**PROBLEM TO WORK ON**:
Copy out every line in the entries below that contains the string "progess". Only lines with matching uppercase and lowercase letters count.

**RECORD SET**:
——
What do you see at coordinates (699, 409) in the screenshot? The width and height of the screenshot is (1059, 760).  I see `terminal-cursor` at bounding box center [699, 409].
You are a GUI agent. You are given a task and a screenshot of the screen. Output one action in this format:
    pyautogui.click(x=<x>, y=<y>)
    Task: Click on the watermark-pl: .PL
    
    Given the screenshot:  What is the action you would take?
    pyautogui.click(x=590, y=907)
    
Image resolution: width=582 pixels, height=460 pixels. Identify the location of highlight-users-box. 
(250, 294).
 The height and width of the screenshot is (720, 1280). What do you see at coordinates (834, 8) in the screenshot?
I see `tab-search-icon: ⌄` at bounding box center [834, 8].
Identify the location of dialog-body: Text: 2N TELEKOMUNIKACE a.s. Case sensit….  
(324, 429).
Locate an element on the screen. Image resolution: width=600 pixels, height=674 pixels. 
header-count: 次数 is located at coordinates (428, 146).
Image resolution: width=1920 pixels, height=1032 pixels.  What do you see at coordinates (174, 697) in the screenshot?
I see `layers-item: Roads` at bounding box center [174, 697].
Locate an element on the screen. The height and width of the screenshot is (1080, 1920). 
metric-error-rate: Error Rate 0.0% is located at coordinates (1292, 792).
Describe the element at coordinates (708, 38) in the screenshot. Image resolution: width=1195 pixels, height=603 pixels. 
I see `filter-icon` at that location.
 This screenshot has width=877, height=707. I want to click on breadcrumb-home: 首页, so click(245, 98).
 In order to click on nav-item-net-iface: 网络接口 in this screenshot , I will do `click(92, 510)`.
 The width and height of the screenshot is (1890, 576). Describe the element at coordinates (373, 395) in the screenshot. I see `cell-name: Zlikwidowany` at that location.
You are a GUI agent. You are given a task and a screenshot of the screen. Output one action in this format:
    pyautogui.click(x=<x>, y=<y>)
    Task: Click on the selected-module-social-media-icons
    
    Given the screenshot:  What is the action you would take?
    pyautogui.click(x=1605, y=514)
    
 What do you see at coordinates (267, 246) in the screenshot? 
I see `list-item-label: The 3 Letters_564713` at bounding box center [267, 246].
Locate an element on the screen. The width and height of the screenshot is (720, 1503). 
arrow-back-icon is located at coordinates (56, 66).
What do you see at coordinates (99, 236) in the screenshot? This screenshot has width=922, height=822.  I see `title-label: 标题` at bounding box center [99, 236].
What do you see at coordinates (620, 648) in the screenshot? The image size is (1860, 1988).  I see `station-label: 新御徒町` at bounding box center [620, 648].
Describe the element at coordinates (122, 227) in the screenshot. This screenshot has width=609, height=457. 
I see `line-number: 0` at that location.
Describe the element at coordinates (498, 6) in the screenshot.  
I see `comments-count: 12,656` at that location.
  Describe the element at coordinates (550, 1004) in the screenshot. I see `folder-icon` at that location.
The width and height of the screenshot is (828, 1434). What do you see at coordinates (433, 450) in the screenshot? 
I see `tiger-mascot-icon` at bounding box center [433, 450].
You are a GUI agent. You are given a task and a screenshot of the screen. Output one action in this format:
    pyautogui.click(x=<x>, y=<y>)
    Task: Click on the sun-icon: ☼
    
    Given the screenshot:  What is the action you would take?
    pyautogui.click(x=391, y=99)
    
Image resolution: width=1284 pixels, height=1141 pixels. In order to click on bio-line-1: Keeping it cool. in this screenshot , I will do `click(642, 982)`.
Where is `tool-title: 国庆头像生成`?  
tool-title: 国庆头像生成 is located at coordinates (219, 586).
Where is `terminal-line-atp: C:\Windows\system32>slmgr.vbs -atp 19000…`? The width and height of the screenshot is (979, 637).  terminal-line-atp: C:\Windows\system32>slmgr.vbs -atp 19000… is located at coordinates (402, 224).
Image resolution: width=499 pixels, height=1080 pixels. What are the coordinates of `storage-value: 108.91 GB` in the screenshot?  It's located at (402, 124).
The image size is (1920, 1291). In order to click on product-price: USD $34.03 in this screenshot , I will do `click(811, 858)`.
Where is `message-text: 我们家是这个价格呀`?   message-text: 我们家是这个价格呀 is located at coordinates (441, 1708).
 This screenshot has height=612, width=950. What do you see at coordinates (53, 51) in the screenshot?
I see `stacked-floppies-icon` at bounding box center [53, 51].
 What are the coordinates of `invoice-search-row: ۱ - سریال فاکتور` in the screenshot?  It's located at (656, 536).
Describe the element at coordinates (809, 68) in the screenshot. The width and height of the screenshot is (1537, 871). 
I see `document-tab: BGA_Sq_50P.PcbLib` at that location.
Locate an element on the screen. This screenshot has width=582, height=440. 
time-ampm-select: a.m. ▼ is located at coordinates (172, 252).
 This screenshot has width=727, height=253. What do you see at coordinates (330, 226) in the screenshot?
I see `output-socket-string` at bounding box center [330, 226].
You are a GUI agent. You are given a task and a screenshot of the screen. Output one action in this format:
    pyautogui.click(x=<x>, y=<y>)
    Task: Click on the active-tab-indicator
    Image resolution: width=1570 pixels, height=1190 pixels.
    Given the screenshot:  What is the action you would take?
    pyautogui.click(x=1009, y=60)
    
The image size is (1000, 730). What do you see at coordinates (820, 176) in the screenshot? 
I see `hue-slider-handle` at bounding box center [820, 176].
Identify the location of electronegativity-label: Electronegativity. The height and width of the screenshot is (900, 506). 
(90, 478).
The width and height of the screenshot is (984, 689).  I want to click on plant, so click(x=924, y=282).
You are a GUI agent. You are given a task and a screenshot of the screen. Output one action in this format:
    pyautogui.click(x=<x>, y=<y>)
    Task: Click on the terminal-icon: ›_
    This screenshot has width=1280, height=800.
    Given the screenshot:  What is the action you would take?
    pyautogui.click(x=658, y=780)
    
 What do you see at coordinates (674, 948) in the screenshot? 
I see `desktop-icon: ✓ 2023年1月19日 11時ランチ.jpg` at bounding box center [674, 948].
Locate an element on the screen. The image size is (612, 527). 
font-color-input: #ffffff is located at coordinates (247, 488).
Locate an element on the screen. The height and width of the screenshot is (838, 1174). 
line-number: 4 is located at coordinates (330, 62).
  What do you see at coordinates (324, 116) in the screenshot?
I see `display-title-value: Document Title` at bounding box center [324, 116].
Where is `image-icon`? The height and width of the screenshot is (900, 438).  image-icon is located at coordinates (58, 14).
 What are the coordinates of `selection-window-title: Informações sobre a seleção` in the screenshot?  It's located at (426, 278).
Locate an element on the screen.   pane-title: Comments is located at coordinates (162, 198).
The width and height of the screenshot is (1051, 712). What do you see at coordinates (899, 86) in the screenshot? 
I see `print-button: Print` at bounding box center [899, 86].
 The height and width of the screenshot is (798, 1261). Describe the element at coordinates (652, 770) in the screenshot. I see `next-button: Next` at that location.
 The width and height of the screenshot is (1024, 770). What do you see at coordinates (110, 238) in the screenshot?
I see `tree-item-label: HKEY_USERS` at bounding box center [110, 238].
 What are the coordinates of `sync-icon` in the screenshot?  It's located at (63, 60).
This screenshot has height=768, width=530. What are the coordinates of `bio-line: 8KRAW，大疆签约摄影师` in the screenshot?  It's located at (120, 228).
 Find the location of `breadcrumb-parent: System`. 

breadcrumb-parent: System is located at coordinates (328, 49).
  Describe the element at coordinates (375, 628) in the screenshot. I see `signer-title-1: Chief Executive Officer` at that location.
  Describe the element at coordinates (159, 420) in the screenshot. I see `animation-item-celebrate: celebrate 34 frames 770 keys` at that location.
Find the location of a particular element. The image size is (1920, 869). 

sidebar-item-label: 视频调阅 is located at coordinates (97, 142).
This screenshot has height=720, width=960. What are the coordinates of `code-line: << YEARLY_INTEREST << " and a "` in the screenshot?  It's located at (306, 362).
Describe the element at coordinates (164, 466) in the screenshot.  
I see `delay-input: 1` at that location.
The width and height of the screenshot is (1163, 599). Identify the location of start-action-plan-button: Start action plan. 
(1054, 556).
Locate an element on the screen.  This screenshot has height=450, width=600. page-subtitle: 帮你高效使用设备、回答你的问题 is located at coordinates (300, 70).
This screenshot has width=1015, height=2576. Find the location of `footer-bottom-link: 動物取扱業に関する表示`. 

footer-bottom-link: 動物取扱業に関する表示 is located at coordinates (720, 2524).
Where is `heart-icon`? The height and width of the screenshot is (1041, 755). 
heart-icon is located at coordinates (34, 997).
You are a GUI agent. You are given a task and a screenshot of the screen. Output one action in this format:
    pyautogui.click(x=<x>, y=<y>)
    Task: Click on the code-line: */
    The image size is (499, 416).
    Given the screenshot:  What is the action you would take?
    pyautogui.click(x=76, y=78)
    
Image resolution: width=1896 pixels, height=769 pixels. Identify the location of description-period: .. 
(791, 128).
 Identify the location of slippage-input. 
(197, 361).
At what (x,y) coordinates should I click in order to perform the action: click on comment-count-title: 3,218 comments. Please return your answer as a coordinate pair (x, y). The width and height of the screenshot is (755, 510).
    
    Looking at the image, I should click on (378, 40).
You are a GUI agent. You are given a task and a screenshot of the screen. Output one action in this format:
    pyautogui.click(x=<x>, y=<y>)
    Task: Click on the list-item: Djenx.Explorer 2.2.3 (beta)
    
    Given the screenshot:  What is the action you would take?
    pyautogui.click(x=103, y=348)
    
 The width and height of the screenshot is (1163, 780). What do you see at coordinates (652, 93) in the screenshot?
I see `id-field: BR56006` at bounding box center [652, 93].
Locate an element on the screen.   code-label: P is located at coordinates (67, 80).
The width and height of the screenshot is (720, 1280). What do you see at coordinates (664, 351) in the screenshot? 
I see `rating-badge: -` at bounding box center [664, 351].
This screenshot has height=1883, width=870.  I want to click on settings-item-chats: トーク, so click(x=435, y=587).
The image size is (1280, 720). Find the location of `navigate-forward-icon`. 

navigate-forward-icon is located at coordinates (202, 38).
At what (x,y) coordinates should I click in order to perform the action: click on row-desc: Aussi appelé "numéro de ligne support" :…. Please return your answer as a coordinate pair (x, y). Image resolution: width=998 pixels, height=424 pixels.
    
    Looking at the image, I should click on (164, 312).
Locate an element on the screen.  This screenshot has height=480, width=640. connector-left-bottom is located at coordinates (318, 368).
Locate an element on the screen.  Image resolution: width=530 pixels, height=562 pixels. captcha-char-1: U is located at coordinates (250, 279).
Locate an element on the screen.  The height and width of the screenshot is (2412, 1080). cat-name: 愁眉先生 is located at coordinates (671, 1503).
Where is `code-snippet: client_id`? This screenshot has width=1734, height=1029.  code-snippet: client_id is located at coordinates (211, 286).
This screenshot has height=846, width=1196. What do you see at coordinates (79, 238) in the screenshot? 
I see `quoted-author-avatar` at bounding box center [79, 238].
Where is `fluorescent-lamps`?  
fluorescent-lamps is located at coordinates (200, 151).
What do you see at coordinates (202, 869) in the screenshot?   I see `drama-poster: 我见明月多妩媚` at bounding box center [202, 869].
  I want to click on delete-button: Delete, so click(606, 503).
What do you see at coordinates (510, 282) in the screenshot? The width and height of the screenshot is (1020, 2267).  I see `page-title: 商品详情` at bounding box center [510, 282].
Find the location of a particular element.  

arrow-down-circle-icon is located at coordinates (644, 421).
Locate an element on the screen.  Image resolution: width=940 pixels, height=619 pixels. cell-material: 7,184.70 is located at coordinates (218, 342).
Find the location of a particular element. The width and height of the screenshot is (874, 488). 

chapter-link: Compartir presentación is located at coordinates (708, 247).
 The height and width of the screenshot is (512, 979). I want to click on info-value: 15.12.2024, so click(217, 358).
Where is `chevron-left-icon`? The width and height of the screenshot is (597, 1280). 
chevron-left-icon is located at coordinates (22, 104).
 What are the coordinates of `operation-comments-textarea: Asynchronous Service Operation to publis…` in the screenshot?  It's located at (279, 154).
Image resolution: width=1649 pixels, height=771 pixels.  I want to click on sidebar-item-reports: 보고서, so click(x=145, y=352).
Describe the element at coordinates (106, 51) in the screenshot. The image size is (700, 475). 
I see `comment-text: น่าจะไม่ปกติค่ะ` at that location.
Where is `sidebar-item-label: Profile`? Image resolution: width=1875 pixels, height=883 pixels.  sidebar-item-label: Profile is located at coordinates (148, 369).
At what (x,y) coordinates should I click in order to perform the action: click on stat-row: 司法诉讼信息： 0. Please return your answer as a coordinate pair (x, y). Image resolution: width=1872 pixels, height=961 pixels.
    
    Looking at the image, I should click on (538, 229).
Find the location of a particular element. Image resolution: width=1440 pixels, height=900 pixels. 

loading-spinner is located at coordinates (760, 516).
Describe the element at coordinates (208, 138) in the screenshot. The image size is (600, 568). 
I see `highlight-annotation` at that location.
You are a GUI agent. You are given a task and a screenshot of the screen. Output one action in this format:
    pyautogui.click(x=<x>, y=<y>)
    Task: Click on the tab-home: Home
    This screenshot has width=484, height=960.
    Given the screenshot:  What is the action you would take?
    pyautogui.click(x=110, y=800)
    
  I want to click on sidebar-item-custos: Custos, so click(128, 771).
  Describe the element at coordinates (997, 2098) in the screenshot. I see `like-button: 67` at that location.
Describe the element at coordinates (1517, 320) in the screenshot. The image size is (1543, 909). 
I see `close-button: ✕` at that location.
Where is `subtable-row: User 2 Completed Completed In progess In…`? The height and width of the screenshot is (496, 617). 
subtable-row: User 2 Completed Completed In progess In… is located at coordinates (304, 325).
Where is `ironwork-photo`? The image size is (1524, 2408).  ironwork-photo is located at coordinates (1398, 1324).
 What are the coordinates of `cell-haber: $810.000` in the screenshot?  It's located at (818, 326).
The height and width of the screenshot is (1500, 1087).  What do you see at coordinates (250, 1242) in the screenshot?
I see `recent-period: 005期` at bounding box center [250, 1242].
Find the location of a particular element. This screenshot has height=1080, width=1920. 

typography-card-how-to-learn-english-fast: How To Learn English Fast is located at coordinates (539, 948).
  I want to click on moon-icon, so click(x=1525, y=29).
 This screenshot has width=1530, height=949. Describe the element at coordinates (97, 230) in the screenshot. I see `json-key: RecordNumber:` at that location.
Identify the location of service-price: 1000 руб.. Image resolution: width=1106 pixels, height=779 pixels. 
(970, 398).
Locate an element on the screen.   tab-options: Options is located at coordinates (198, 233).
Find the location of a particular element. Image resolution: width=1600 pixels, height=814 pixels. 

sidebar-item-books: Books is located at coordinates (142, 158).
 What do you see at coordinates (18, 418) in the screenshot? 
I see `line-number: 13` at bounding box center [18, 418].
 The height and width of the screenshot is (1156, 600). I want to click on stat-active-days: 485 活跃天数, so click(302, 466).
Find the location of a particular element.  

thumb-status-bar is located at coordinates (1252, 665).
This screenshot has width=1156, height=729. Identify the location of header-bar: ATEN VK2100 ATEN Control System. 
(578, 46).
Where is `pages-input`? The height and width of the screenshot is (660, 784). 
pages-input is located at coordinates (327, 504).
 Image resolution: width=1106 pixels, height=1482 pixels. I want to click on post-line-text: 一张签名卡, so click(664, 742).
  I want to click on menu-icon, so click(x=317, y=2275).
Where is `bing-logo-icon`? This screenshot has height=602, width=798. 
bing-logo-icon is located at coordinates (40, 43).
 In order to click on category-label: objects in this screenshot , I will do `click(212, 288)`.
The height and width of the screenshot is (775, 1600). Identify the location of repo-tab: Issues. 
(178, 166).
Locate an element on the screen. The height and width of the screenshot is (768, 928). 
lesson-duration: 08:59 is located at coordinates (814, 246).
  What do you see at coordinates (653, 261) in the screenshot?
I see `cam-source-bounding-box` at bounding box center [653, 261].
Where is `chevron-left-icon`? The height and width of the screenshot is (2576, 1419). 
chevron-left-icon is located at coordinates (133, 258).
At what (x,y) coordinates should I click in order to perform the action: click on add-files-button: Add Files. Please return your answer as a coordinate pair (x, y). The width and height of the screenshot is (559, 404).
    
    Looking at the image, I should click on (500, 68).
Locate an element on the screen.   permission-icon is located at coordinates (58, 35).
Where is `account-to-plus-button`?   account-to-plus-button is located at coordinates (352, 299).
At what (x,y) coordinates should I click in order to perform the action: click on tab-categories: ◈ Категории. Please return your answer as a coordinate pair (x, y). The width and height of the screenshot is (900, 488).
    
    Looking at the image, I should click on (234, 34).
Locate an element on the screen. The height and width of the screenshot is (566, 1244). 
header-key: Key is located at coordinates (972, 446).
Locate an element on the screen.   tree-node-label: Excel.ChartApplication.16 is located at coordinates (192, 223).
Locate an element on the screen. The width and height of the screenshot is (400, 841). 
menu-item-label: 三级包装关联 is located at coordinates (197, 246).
——
**TASK OUTPUT**:
Where is `subtable-row: User 2 Completed Completed In progess In…`? The height and width of the screenshot is (496, 617). 
subtable-row: User 2 Completed Completed In progess In… is located at coordinates (304, 325).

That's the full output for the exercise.